In short, I am passionate about preventing sexual abuse. As you can see, I have covered a lot of topics about it. I made a website which is very comprehensive. I was victimized by sexual violence, and I know a number of people who were also victimized by it. So, I want to see that we as a society are doing everything we can to prevent abuse before there are victims. That is what primary prevention is all about.

…And The Pedophile Part?

…is self-explanatory, I feel like. I am a pedophile. Many of my friends in this endeavor are also pedophiles. I consider them to be like family to me, and in many ways, they are. We do not always get along, and I have been known to block some people I disagree with more strongly, but I care a lot about these people. 

I know what it was like growing up, having these feelings towards kids and not knowing who to talk to about them, where to get accurate information… and it was lonely and miserable. So for me, part of putting that on my profile is to tell other pedophiles who might just be discovering their feelings, “Hey, you are not alone, I am here, and you can get information and help from me.” And who better? Would you rather these people be on their own, nursing a grudge against society for hating them? No, that leads people to an even darker and more dangerous place: The idea that it is okay to be sexual with kids. Yes, some of us pedophiles believe that, and you have no doubt heard all about them. 

These pedophiles (we call them pro-contact) think that if the child is okay with it, then it will not cause them harm, though that is a bit like playing Russian Roulette with a child’s life and hoping they do not end up with a traumatizing scar, and that is just not acceptable to me. They do not necessarily abuse children, but they believe society should recognize that children can consent. I contributed to an article about why their arguments are wrong, to give adolescent pedophiles a valuable resource.

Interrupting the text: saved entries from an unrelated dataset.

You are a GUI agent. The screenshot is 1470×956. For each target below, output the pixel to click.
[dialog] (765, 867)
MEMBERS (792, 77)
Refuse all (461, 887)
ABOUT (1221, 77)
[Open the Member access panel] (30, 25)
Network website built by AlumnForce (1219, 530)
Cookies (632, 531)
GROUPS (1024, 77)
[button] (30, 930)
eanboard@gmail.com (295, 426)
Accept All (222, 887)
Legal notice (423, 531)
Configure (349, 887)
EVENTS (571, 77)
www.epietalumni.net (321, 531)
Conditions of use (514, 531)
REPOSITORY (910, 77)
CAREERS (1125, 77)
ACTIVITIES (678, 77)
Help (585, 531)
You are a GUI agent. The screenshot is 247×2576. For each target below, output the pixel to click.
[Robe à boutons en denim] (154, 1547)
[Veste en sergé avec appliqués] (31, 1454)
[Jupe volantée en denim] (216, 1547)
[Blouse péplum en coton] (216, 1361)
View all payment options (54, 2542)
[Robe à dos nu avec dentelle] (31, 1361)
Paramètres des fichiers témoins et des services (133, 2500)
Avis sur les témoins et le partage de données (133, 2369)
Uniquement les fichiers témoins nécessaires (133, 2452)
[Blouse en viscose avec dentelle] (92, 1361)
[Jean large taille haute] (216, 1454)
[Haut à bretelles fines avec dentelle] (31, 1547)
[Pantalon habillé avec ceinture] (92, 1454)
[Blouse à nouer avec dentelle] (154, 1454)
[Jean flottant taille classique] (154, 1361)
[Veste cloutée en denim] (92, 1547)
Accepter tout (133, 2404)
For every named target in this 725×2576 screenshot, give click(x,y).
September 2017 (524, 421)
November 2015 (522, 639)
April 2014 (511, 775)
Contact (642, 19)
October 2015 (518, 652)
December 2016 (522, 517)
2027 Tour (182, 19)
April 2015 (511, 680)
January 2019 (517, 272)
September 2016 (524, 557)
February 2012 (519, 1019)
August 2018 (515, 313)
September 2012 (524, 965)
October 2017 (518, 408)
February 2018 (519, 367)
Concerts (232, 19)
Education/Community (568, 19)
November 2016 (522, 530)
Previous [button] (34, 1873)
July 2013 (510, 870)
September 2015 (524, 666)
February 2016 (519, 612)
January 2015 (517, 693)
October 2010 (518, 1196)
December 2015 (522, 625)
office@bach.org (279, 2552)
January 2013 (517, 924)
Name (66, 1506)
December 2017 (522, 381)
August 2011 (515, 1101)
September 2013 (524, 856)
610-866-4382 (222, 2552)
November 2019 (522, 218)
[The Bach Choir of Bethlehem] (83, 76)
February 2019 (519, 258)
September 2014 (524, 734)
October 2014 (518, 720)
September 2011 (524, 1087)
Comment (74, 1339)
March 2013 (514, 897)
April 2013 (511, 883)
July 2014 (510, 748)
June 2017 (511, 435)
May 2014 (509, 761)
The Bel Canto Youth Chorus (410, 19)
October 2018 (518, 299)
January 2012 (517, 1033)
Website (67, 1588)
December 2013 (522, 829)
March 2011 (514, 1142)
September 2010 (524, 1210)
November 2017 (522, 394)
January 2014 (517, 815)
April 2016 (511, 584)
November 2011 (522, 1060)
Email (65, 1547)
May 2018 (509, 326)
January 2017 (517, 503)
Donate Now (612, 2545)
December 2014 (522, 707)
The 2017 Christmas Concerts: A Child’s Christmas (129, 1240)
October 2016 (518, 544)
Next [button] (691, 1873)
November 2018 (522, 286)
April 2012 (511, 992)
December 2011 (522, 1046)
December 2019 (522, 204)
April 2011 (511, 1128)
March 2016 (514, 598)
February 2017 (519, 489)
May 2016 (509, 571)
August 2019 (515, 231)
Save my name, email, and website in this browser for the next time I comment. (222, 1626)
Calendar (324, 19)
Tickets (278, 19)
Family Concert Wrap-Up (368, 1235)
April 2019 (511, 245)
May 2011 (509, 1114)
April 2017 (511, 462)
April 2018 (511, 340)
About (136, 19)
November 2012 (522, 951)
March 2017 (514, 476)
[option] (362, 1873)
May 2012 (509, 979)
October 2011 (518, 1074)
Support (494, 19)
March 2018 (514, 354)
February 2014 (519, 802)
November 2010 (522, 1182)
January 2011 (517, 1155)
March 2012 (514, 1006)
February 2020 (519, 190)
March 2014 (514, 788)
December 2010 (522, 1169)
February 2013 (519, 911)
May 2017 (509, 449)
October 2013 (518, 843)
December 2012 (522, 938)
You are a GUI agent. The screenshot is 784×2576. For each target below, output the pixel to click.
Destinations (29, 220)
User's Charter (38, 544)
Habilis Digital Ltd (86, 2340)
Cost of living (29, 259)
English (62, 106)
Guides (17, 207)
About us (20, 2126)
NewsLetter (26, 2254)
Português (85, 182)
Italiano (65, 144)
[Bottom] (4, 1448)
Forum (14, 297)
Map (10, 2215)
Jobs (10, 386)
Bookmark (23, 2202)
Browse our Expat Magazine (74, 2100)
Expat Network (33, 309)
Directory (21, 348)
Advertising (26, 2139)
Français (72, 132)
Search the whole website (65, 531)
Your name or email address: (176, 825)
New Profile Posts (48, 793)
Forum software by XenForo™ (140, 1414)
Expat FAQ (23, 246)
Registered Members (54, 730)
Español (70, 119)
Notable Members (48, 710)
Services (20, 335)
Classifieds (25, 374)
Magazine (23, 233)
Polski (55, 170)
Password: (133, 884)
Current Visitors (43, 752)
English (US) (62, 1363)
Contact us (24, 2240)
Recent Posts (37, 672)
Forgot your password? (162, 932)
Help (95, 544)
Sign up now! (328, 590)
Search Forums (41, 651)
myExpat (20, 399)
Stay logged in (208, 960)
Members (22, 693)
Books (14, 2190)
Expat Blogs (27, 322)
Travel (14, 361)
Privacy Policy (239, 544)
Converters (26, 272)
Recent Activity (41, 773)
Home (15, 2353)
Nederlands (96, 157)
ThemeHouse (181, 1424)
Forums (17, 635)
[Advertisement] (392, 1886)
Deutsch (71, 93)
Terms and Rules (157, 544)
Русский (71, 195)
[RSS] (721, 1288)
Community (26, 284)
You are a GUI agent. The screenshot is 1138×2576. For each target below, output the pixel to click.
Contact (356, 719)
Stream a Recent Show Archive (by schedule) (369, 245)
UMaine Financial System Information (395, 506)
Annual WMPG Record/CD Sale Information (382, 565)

That is primary prevention at work, by the way: Getting people help before they start believing dangerous ideas like “children can be sexual with pedophiles if they consent.” Getting people help before children are harmed by someone because that someone engages with an anti-abuse community instead. 

But… The Hate…

The hate comes with the territory. There is no way to challenge the stigma that pedophiles face, and the conflation of pedophiles with child rapists, without telling our stories and helping people to understand that, like anyone else, we are people with sexual attractions that are just a part of who we are. We bleed, think, work, learn, play, and believe sexual abuse is wrong just like you do. There will always be people who intentionally or unintentionally misunderstand and therefore oppose our challenging of the stigma around having attractions to children. 

Why challenge the stigma at all? Because it helps no one. It does not help keep children safe, because pedophiles driven into isolation are more at-risk to offend. The only thing it does is make the people who are hating on a stigmatized minority feel better about themselves, and this does not protect children. Nobody cares about how good you feel for hating others. They care about protecting children.